**WORK TO DO**.
Turn the lines below into a numbered list, skipping any blank lines. Leave the pictures out of your answer.

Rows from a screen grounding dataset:
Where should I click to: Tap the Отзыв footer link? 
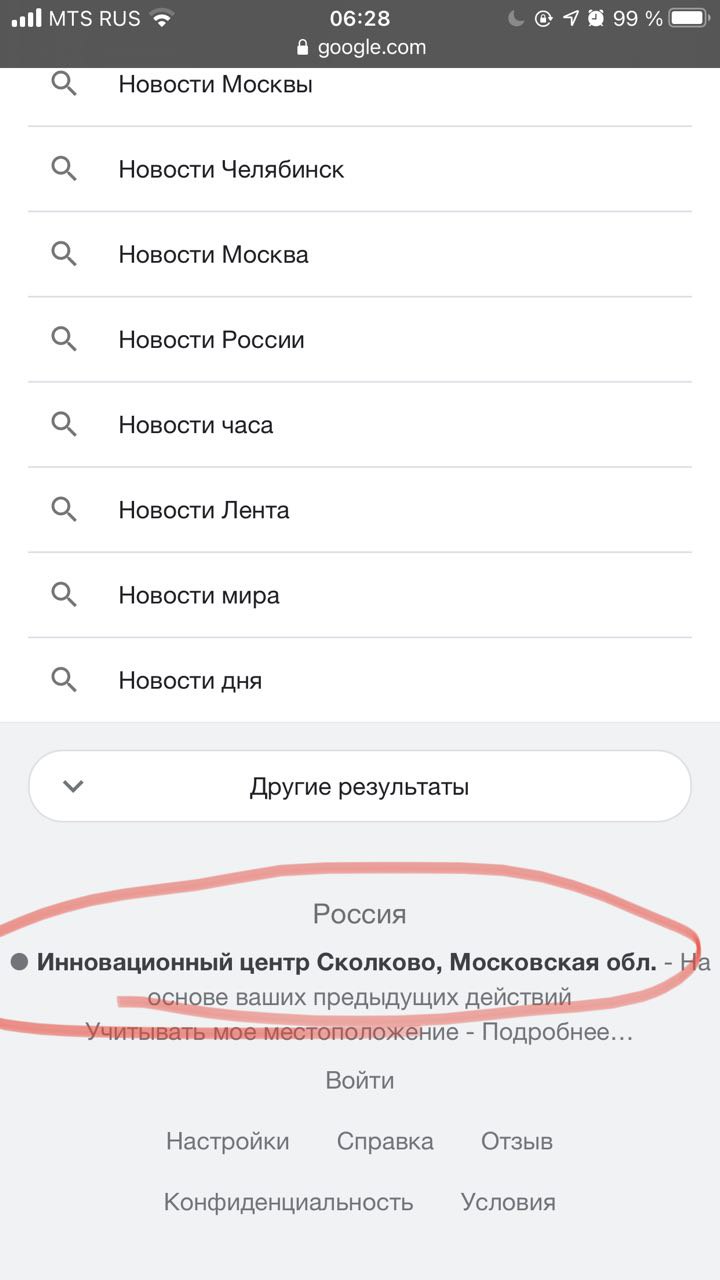(517, 1141)
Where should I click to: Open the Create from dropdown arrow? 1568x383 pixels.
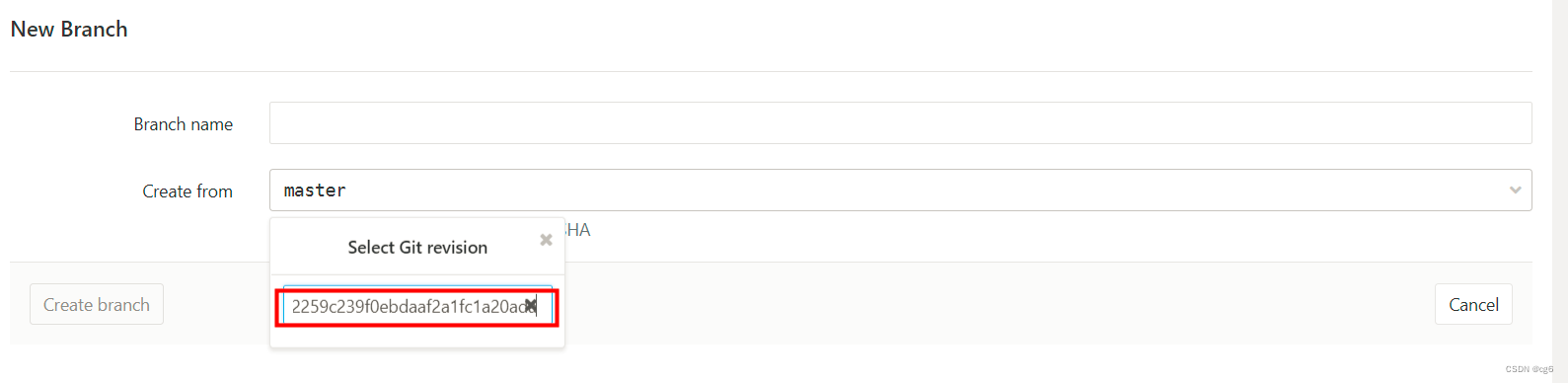click(x=1515, y=191)
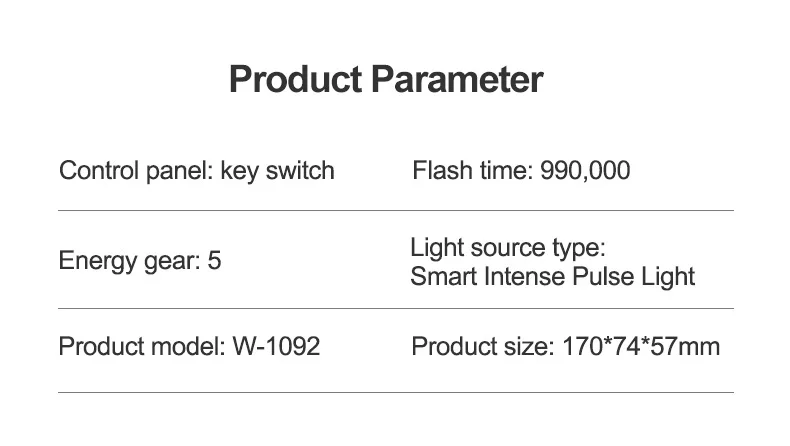Select the Energy gear: 5 text
Viewport: 790px width, 446px height.
(140, 261)
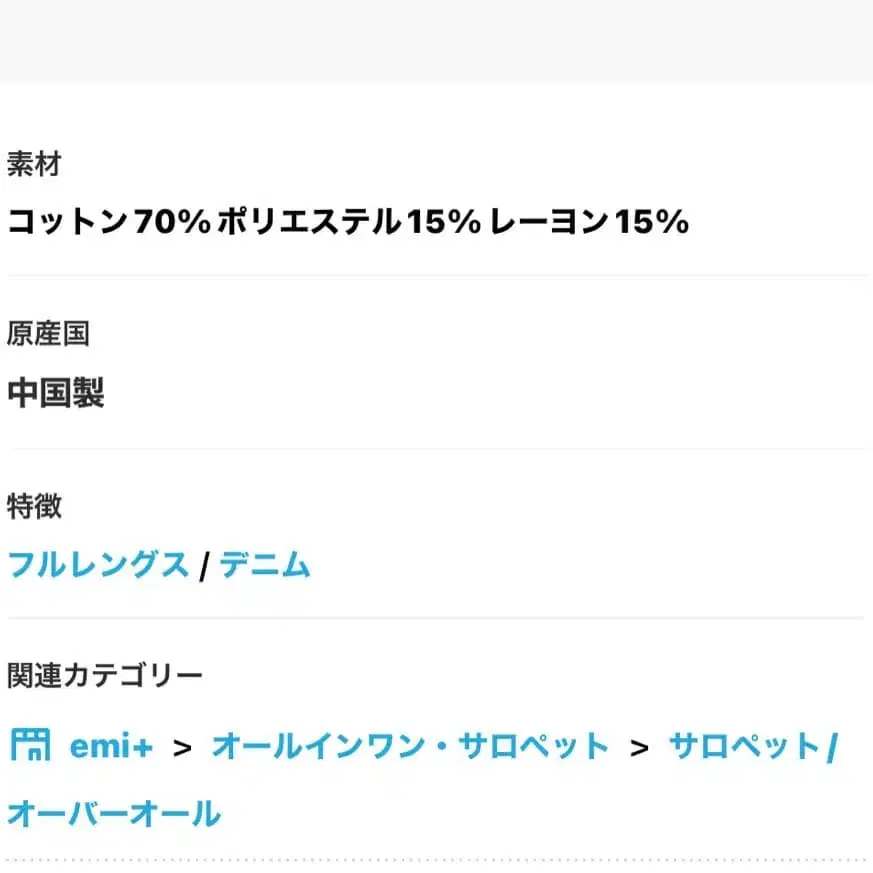Screen dimensions: 873x873
Task: Click the 原産国 section heading
Action: click(48, 335)
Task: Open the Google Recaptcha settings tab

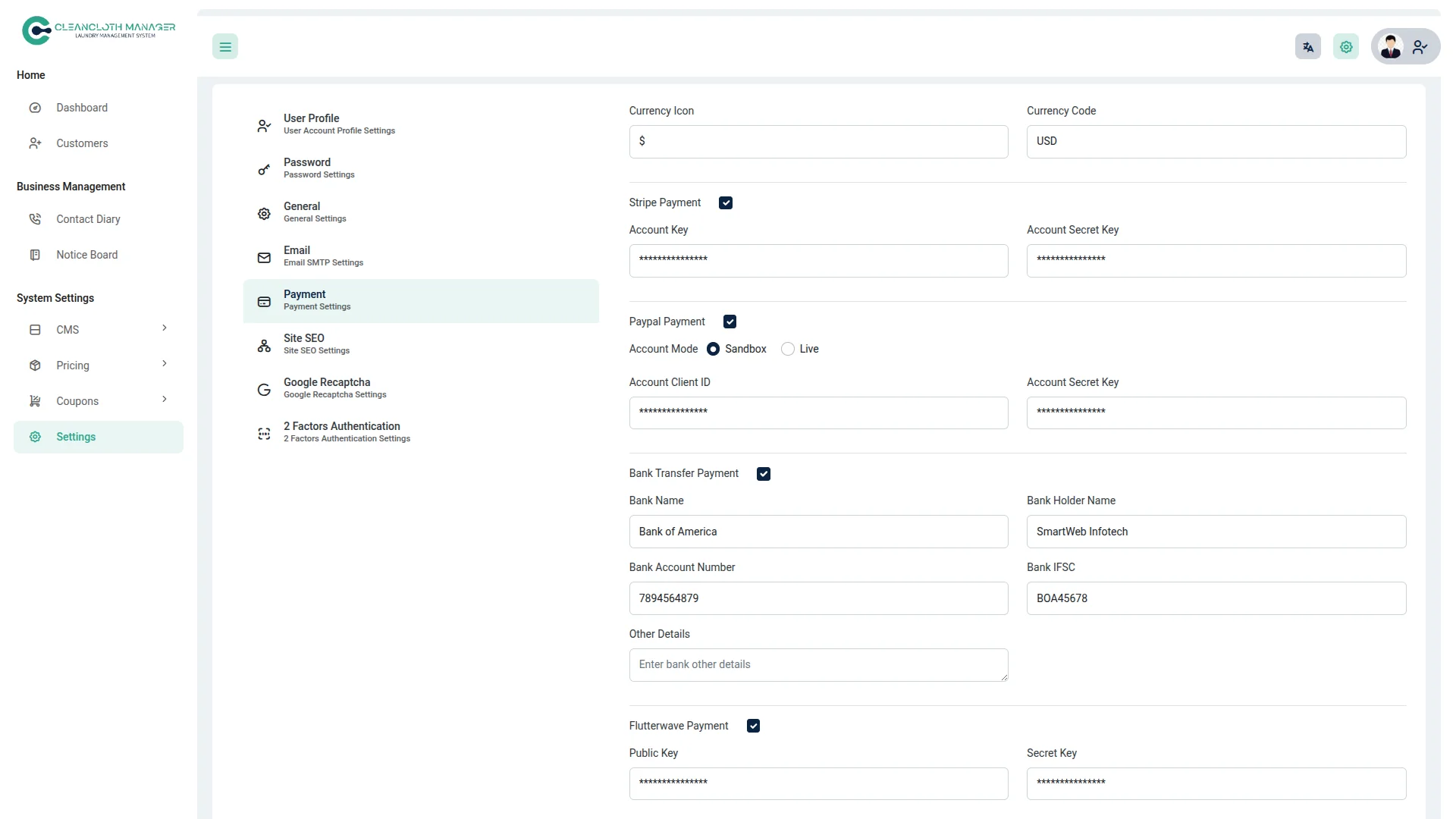Action: click(334, 388)
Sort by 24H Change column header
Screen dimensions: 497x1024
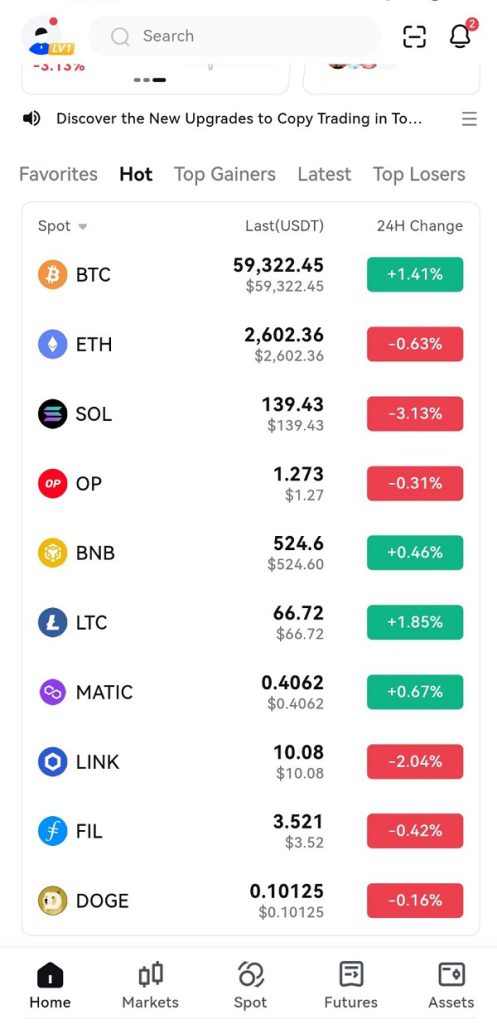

**SOLUTION TO THIS EXERCISE**.
1. Where should I click to: Tap the Отзыв footer link? 
2. (517, 1141)
3. Where should I click to: Open the Create from dropdown arrow? 1568x383 pixels.
4. click(x=1515, y=191)
5. Select the Energy gear: 5 text
6. Viewport: 790px width, 446px height.
7. (140, 261)
8. Screen dimensions: 873x873
9. Task: Click the 原産国 section heading
10. Action: click(48, 335)
11. Task: Open the Google Recaptcha settings tab
12. Action: click(334, 388)
13. Sort by 24H Change column header
14. Screen dimensions: 497x1024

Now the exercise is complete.